Nebelmaschine simuliert Rauch
Um den Rauch zu simulieren, kam eine Nebelmaschine, wie sie in Diskotheken üblich ist, zum Einsatz. Linke wies auf ein allgemeines Problem in Wohnheimen hin: »Es gibt viele Fehlalarme. Die meisten Bewohner ignorieren diese mittlerweile und kommen nicht aus ihren Zimmern raus. Deshalb möchten wir auch bei diesem Aspekt die Leute sensibilisieren«. Tatsächlich verbinden viele Studierende die Sirenen eines Rauchmelders mit dem vergessenen Essen im heißen Backofen.

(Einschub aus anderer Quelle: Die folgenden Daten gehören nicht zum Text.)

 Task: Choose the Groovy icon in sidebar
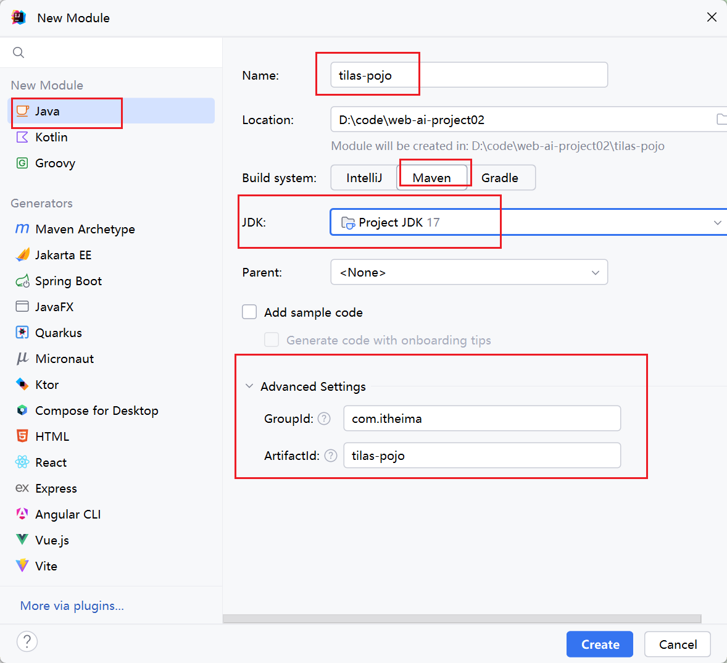(22, 163)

Am meisten zu tun hatte der Führer des Fahrzeugs mit der Drehleiter. Über eine Stunde wurden Personen aus allen Etagen über die Fenster gerettet. Die 26,4 Meter lange, ausfahrbare Leiter reichte in diesem Fall sogar bis zum Dach des Vier-Etagen-Hauses. Zur selben Zeit wurden die Rettungswege und Durchgangsbreiten der Türen überprüft und ob die Einsatzkräfte verletzte Personen auf Krankentragen hinausbefördern könnten.

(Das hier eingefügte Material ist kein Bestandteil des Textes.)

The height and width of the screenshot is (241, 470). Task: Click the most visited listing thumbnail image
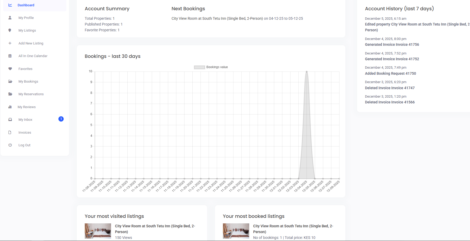(98, 231)
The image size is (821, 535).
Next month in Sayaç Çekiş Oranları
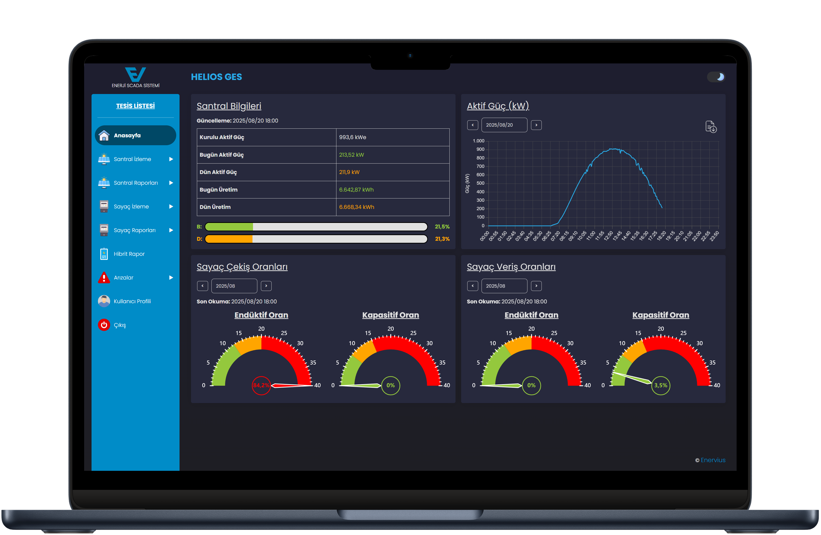point(266,286)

Die Studierenden zeigten sich nach der aufwendigen Übung sichtlich begeistert von der Aktion: »Wir wussten in etwa, was auf uns zukommt, aber wir haben uns nicht vorstellen können, was für ein Rieseneinsatz es wird. Bis heute Abend war uns nicht wirklich klar, wie wir uns zu verhalten haben oder wo überhaupt der Sammelplatz wäre«, sagte eine Studentin. Zum Schluss durften die Nachbarn und Bewohner des Wohnheims mit der Drehleiter hoch hinaus und den Nachtblick über Tübingen genießen.

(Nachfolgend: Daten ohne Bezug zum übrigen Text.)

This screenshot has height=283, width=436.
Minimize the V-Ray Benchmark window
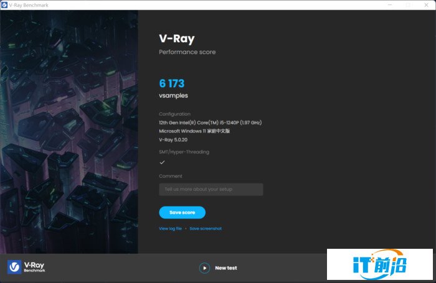pyautogui.click(x=390, y=5)
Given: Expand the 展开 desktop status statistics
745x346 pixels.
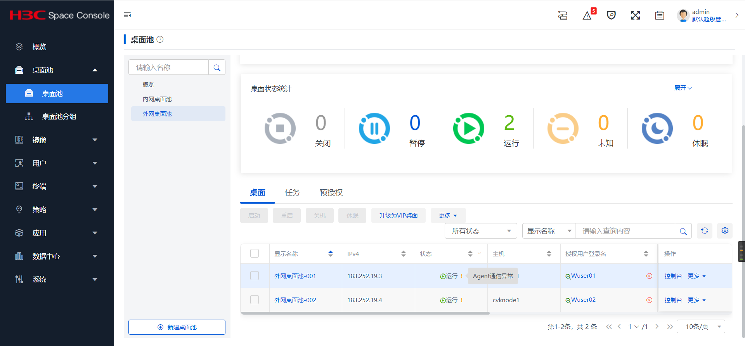Looking at the screenshot, I should coord(683,88).
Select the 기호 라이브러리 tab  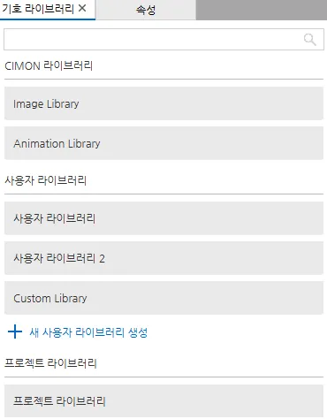(38, 9)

»Die Feuerwehrübung im Karl-Heim-Haus fand in dieser Form zum ersten Mal statt. Die Erkenntnisse für uns waren neu und bereichernd, wobei die Brandschutzvorschriften jedes Semester bei den Vollversammlungen angesprochen werden«, sagte Hans Günter Jung, Verwaltungsleiter des evangelischen Wohnheims der Landeskirche Württemberg. Im nächsten Jahr erwartet das Wohnheim eine nicht angekündigte Übung. (GEA)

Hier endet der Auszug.